— Begin ENTRIES SUPPLIED —
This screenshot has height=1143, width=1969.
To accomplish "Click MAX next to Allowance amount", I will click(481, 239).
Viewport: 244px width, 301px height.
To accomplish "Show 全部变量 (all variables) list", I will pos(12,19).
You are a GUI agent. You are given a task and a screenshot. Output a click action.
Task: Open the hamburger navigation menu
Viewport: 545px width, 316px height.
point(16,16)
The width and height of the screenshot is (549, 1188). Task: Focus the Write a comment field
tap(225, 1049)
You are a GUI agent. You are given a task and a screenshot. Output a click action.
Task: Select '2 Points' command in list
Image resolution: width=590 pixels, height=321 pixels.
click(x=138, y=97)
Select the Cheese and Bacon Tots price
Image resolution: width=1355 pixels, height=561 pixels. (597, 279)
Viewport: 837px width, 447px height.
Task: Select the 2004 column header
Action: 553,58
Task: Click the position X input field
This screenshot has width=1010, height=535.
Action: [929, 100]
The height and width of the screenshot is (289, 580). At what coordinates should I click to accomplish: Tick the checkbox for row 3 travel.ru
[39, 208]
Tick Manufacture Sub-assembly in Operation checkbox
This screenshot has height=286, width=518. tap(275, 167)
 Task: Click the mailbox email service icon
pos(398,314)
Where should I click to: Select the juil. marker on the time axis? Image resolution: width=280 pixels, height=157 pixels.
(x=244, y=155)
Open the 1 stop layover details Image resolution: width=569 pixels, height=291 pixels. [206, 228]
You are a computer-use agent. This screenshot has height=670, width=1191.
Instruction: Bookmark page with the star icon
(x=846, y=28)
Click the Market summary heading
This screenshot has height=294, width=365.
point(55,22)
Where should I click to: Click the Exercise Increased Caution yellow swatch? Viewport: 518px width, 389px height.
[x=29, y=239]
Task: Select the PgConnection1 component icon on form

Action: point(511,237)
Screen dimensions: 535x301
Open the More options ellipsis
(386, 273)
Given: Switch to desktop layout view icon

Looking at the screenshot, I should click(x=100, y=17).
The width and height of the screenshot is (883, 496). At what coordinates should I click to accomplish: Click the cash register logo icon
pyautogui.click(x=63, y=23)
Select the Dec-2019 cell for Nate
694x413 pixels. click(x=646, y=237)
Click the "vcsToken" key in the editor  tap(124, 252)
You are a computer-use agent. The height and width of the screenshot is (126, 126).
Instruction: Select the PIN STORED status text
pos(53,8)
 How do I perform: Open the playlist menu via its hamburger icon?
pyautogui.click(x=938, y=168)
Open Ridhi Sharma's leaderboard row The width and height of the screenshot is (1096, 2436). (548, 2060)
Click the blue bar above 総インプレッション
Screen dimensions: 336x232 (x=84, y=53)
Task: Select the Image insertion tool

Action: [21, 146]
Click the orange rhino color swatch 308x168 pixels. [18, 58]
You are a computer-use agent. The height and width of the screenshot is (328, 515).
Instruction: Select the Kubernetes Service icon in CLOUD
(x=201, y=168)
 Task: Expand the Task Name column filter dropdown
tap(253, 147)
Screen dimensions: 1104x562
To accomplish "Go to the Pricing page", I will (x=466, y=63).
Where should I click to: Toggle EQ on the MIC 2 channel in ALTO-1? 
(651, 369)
— End ENTRIES SUPPLIED —
*EXERCISE DETAILS*: Can you copy every row above word for word, changing nothing?

*RESULT OF THE EXERCISE*:
This screenshot has height=1143, width=1969.
To accomplish "Click MAX next to Allowance amount", I will click(481, 239).
Viewport: 244px width, 301px height.
To accomplish "Show 全部变量 (all variables) list", I will pos(12,19).
You are a GUI agent. You are given a task and a screenshot. Output a click action.
Task: Open the hamburger navigation menu
Viewport: 545px width, 316px height.
point(16,16)
The width and height of the screenshot is (549, 1188). Task: Focus the Write a comment field
tap(225, 1049)
You are a GUI agent. You are given a task and a screenshot. Output a click action.
Task: Select '2 Points' command in list
Image resolution: width=590 pixels, height=321 pixels.
click(x=138, y=97)
Select the Cheese and Bacon Tots price
Image resolution: width=1355 pixels, height=561 pixels. (597, 279)
Viewport: 837px width, 447px height.
Task: Select the 2004 column header
Action: 553,58
Task: Click the position X input field
This screenshot has width=1010, height=535.
Action: [929, 100]
The height and width of the screenshot is (289, 580). At what coordinates should I click to accomplish: Tick the checkbox for row 3 travel.ru
[39, 208]
Tick Manufacture Sub-assembly in Operation checkbox
This screenshot has height=286, width=518. tap(275, 167)
 Task: Click the mailbox email service icon
pos(398,314)
Where should I click to: Select the juil. marker on the time axis? Image resolution: width=280 pixels, height=157 pixels.
(x=244, y=155)
Open the 1 stop layover details Image resolution: width=569 pixels, height=291 pixels. [206, 228]
You are a computer-use agent. This screenshot has height=670, width=1191.
Instruction: Bookmark page with the star icon
(x=846, y=28)
Click the Market summary heading
This screenshot has height=294, width=365.
point(55,22)
Where should I click to: Click the Exercise Increased Caution yellow swatch? Viewport: 518px width, 389px height.
[x=29, y=239]
Task: Select the PgConnection1 component icon on form

Action: point(511,237)
Screen dimensions: 535x301
Open the More options ellipsis
(386, 273)
Given: Switch to desktop layout view icon

Looking at the screenshot, I should click(x=100, y=17).
The width and height of the screenshot is (883, 496). At what coordinates should I click to accomplish: Click the cash register logo icon
pyautogui.click(x=63, y=23)
Select the Dec-2019 cell for Nate
694x413 pixels. click(x=646, y=237)
Click the "vcsToken" key in the editor  tap(124, 252)
You are a computer-use agent. The height and width of the screenshot is (126, 126).
Instruction: Select the PIN STORED status text
pos(53,8)
 How do I perform: Open the playlist menu via its hamburger icon?
pyautogui.click(x=938, y=168)
Open Ridhi Sharma's leaderboard row The width and height of the screenshot is (1096, 2436). (548, 2060)
Click the blue bar above 総インプレッション
Screen dimensions: 336x232 (x=84, y=53)
Task: Select the Image insertion tool

Action: [21, 146]
Click the orange rhino color swatch 308x168 pixels. [18, 58]
You are a computer-use agent. The height and width of the screenshot is (328, 515).
Instruction: Select the Kubernetes Service icon in CLOUD
(x=201, y=168)
 Task: Expand the Task Name column filter dropdown
tap(253, 147)
Screen dimensions: 1104x562
To accomplish "Go to the Pricing page", I will (x=466, y=63).
Where should I click to: Toggle EQ on the MIC 2 channel in ALTO-1? 
(651, 369)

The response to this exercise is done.